Thanks Tom, I think I've seen the red and white ones around but these look amazing.

A few months ago I bought a nice fat Mandarin from Reef Boutique who was eating frozen Brine Shrimp  I know the BS isn't very nutritious so I started to culture Copepods so that I can seed the display tank from an "endless" supply of pods.

It is not that difficult to culture your own copepods in standalone containers. I culture Tigriopus californicus "Tiggerpods" from a starter culture I bought from ReefAquatica - I also noticed Canada Corals is carrying them as well. 
I put them in three shallow plastic containers and feed them PhytoFeast http://reef nutrition.com/phyto_feast.php. They really can't eat regular green Nannochloropsis Phytoplankton and do best with brown Isochrysis phytoplankton. Phytofeast has a mixture of planktons and is super concentrated so only a few drops are needed to feed the cultures every day (just enough to make the water cloudy)

There are quite a few guides out there but this is the one I've had the most success with. http://www.ultimatereef.net/forums/showthread.php?p=2526269


----------



## tom g

*pods*

hey there im gonna chk it out thanks for the info 
cheers 
tom


----------



## thmh

Sexy fish Roger! Wish you luck on tracking it down! I suggest you hire some big guns aka Mr Red! He travels wide and far for exotics aquatics!  but ill definitely keep an out out for you my friend! 

~Tony


----------



## fury165

thmh said:


> Sexy fish Roger! Wish you luck on tracking it down! I suggest you hire some big guns aka Mr Red! He travels wide and far for exotics aquatics!  but ill definitely keep an out out for you my friend!
> 
> ~Tony


Don't you worry, Mr Red is on a retainer and if he can't find it, it does not exist . Glad I can add you to the fish hunter team!


----------



## fury165

tom g said:


> hey there im gonna chk it out thanks for the info
> cheers
> tom


NP, worth the small investment (~$50.00 for starter pods and food) and effort. Oh, btw ignore the parts about the Rotifer culture, you won't need that for the mandarins or the pods IMO...


----------



## altcharacter

I'm positive CRS brought in two of them at the start of the summer so you might want to give them a call to see if they can get in another for you.


----------



## fury165

Thanks for the lead Alt


----------



## tom g

*hey*

hey roger , can these be kept with others that are similar or do they prefer to be alone .I would be interested in keeping more then one .


----------



## fury165

Not sure Tom, limited info on them and some confusion since they are similar to at least one other type of Dragonet. From what I could gather so far is that they are peaceful but not sure if that includes it own kind...I'll pass along anything I can dig up


----------



## Taipan

"I'm on it. Another 'list' has been created.  " I think I've seen these at a specific LFS in the past; but I'm going to confirm first before I get anyone's hopes up......I'll keep you guys posted.
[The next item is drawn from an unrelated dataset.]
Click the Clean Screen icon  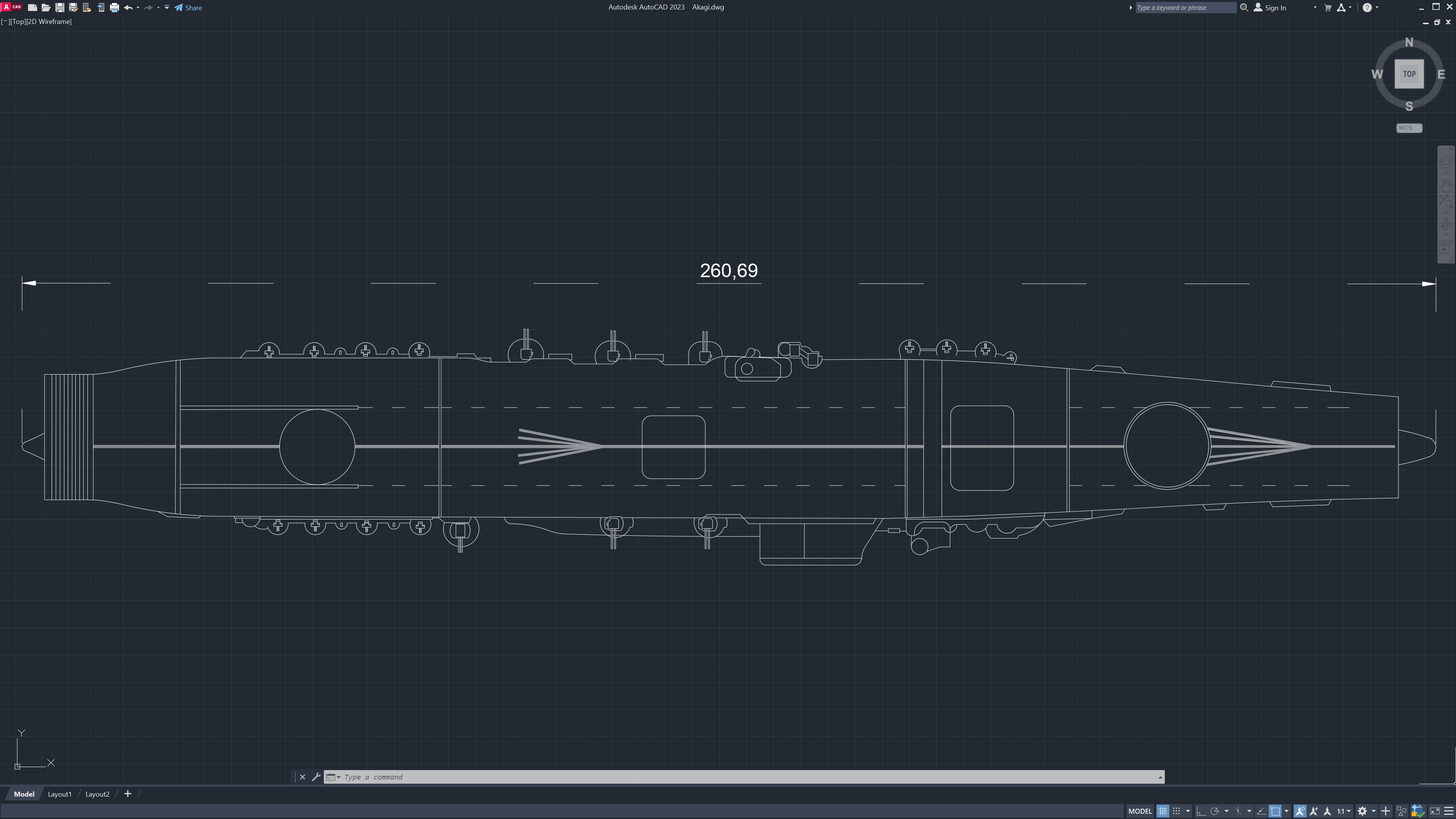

P.S. - It's Borb season soon.


----------



## tom g

*hey*

red or roger if u locate some let me know very interested , they are super peaceful if they are anything like the red and white ones I have had 
let me know 
cheers 
tom


----------



## fury165

Taipan said:


> "I'm on it. Another 'list' has been created.  " I think I've seen these at a specific LFS in the past; but I'm going to confirm first before I get anyone's hopes up......I'll keep you guys posted.
> 
> P.S. - It's Borb season soon.


Thanks Red for keeping an eye out for the Ruby and Borb! Think you need a YouTube channel "Coral Reef Hunter". All you need to do is work on a pseudo Aussie accent and a catchy phrase.


----------



## fury165

tom g said:


> red or roger if u locate some let me know very interested , they are super peaceful if they are anything like the red and white ones I have had
> let me know
> cheers
> tom


For sure Tom!


----------



## fury165

This is the pic that jogged my memory of the ReefBuilder's article.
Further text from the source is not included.